Removed from a village job. Rehired as a consultant. Pension benefits maximized.
Kenneth Callahan, who was among Long Island’s highest-paid village administrators last year making $218,000 annually, was removed from his job because he was a poor administrator but a “great treasurer,” said Old Westbury Mayor Fred Carillo. The village rehired Callahan as a $70,000-a-year accounting consultant after paying him more than $112,000 for unused vacation and sick days, and compensatory time.
Carillo also said he rehired Callahan to “help him out” so he could reach 20 years in the New York State and Local Retirement System and maximize his pension benefits.
Callahan, 59, served as village administrator for 18 years. Carillo and the board approved not rehiring Callahan at the July 18 village board meeting.
Departures like his are costly in the North Hempstead village of 4,600 residents. Old Westbury came under scrutiny in 2014 when police Chief Daniel Duggan received more than $1 million for his unused sick, personal, vacation and compensatory time payout. That same year, another member of the department, Lt. James T. Mayberry, received a payout of $578,686.
The village also spent $1.1 million in salary and retirement payouts to a retired police sergeant and a retired police investigator last year, records show.
Board members, in a 4-1 vote at the July 18 meeting, hired Brian S. Ridgway, 56, to replace Callahan with a title of village administrator and clerk-treasurer. Ridgway, who most recently worked as clerk/deputy village administrator for Garden City, is paid $130,000 annually. He started the Old Westbury job on July 19.
Callahan did not respond to requests for comment.

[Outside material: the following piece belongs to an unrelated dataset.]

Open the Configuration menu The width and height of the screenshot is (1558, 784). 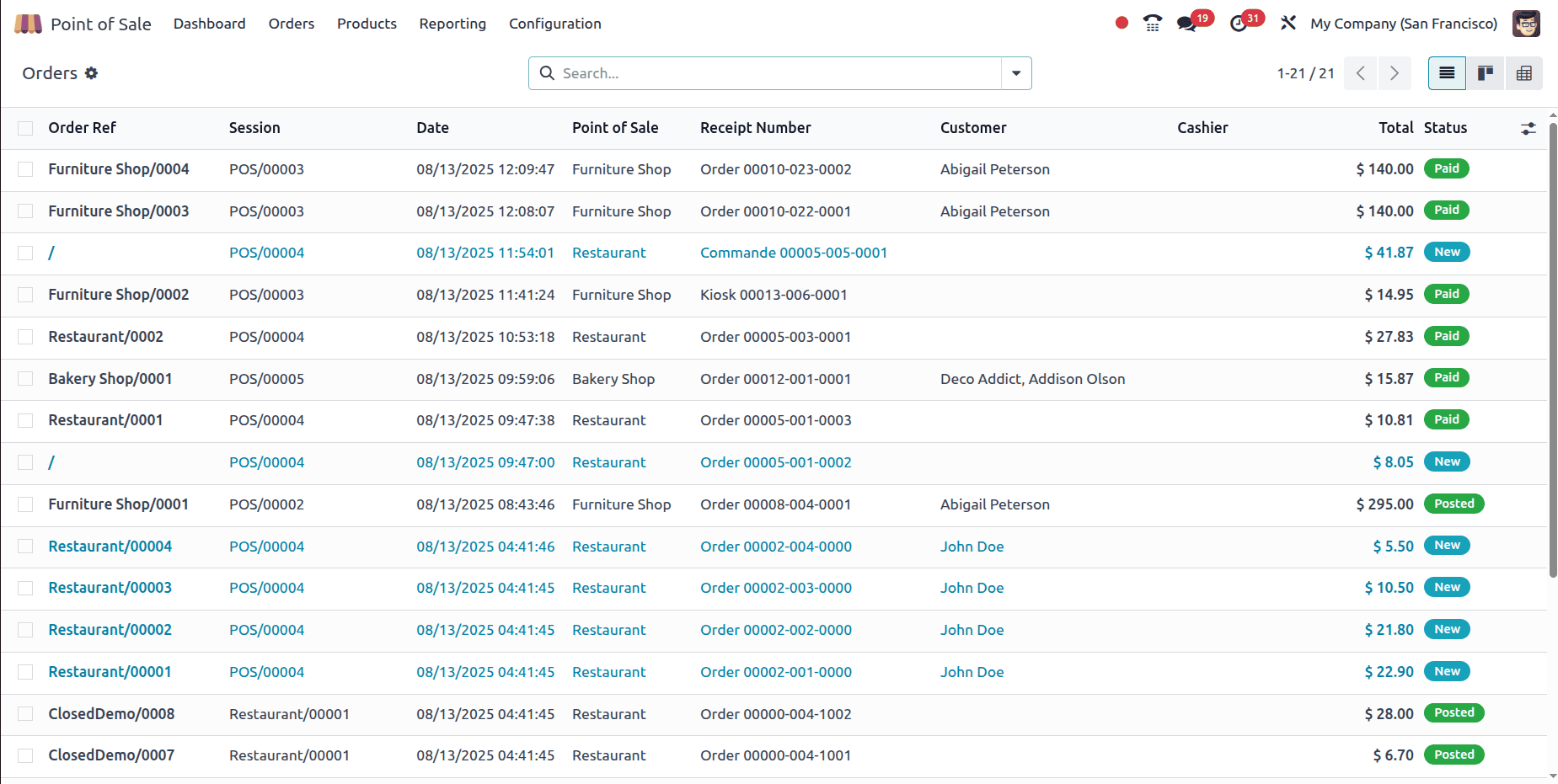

Carillo said Callahan wanted to stay on because he felt “attached” to the village. He was hired at the lower salary last week, Carillo said.
E.J. McMahon, president of the Albany-based Empire Center for Public Policy, a fiscally conservative government watchdog think tank, said “on Long Island, we find that local governments seem to be especially ingenious in finding new ways to have weird employment arrangements.”
The mayor said he wanted the administrator’s office managed better, noting that Callahan’s administrative assistants didn’t use email.
“He didn’t have a scanner; he didn’t have a color printer — that I had to force on him,” Carillo said.
Carillo said he is keeping Callahan on because “our financial condition has been great.” He was to be paid for working three days a week, but offered to work five days at the $70,000 annual salary, Carillo said.
Callahan’s removal comes a year after political changes in the village. Carillo serves with four trustees elected or appointed in the past year.
Deputy Mayor Marina Chimerine said she told the mayor and board members that she opposed removing Callahan, but ultimately voted for Ridgway to replace him.
“I personally like Ken Callahan very much,” Chimerine said. “I’m not about removing people. I’m more about trying to fix it.”
The village board vote hiring Ridgway to replace Callahan was part of a series of personnel and committee appointments, Carillo said. Trustee Leslie Fastenberg was the sole vote against the appointments.
Carillo said he “had a lot of complaints” from residents about customer service in the administrator’s office.
“They felt intimidated, looked down upon,” Carillo said. Staff should “make it welcoming for residents who come to the counter,” he said, adding that Ridgway is “very customer-oriented.”
Ridgway, a former president of the New York State Association of City and Village Clerks, said he wanted “to bring Old Westbury to the next level of professional service, and I think with my abilities and dealing with people and issues, and my years of experience, that’s going to be obtainable.”